Skrufff: When you meet these people, do you find anything about them that makes them as unique and as successful as they are?

Ewan Pearson: “I don’t think you can generalize. I obviously have a lot of friends that work in the creative process, but I suppose there is a bit of an obsessive compulsive thing going on. I think you have to have a little bit of that, but I suppose that is a bit anal retentive as well. There are possibly a few people that are just genuises who are so ridiculously gifted they would have managed to do something, but for most of us it involves a lot of work and have that slightly irrational drive. There’s always an element of mania going on somewhere in there.” 

Skrufff: It’s three years since you moved to Berlin, what are some of the more unexpected aspects of life here, you’ve discovered?

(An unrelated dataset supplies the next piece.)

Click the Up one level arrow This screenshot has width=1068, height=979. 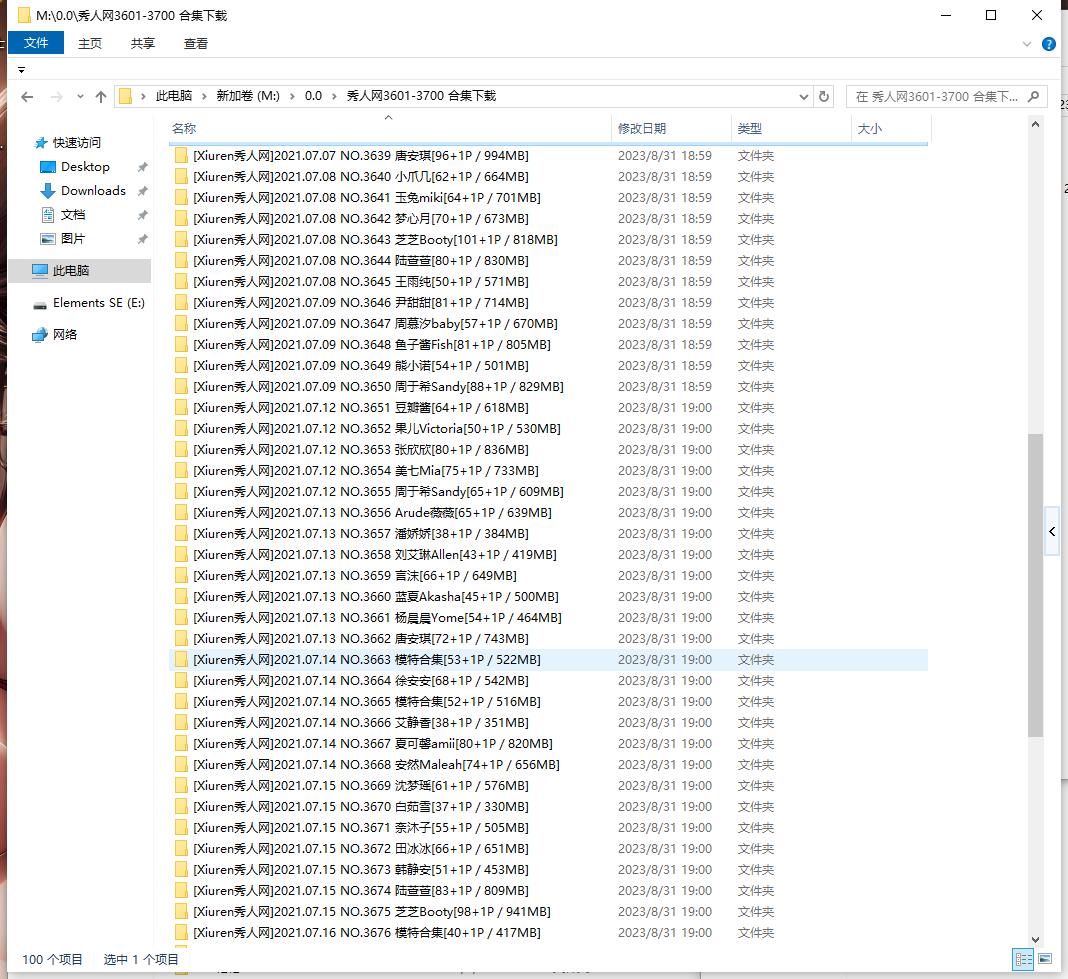tap(100, 97)
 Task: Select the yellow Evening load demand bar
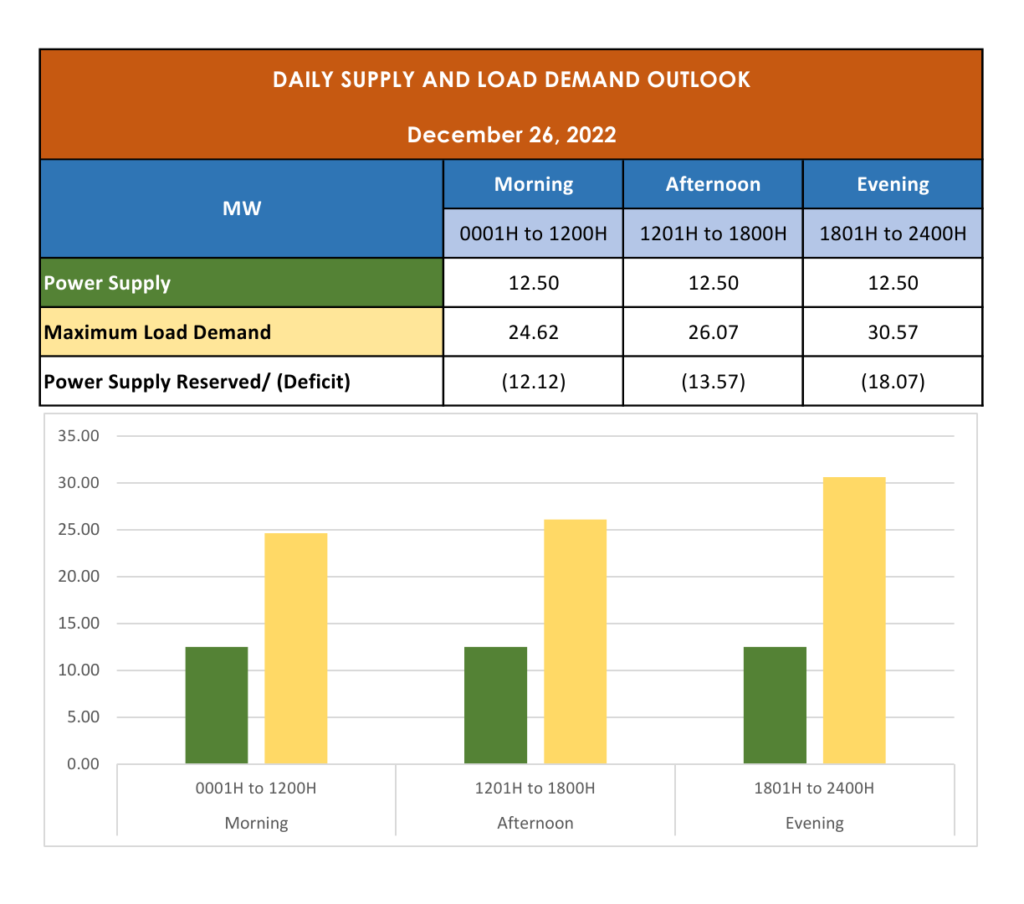(x=854, y=620)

Ewan Pearson: “The thing that was exciting about coming here was that I really didn’t know Berlin at all, I’d only been here a couple times so I had no idea what was going to happen – what I wanted at the time was to basically shake everything up completely, to step into the unknown. So now, the unexpected thing is that I’m still here and it feels kind of homely. This year I want to get more settled and also to learn the language. I did three months at language school, but I didn’t know anything when I came here, it was just an introduction and I really want to make a concerted effort, as much as work and times allows, to get more fluent. That’s one of things that many people don’t do when they move here, because the quality of spoken English is so high, that you are either lazy or intimidated into not doing it, because you think there’s no way I’m going to get as good at German as they are at English, so it’s a disincentive. But at the same time if you live in a place and are trying to make it your home, and dating and all these things that I’m doing now.”

Skrufff: Being away from England, do you feel any sense of missing anything or being cut off? 

Ewan Pearson: “From a production point of view, I suppose in some ways it would be good to be there in the sense that you would be meeting a lot more new people or gigging a lot more and seeing new bands, but at the same time I quite like being away. There’s enough balance to be had from being aware of what’s happening but also to developing and pushing on with what you are doing. I don’t want to be running after whatever the next big thing is. I like being a tiny bit removed. I’m connected enough for it not to be a problem in terms of work. Being in Germany has fed into what I do as well. It’s  nice to have a range of influences. I love London and I had an amazing time there, but sometimes people do think it’s the be all and end all. ”

Skrufff: What do you make of today’s mainstream club culture with its top 100 DJ polls?

Ewan Pearson: “Basically, the people that are on my radar are either the people that I’m big fans of because of what they do musically, either as DJs or producers, or people that I have come to know through my career and having come up together or who have been influential. I’m not interested in being top of a poll. The only thing that matters is being out there, playing for people, making stuff, doing the real stuff. It’s not through getting people to vote for you on an internet poll. Doing it and enjoying it is what matters.”

Tracey Thorn’s It’s All True is out now on Virgin. Partial Art’s Trauermusic is out on Kompakt Records.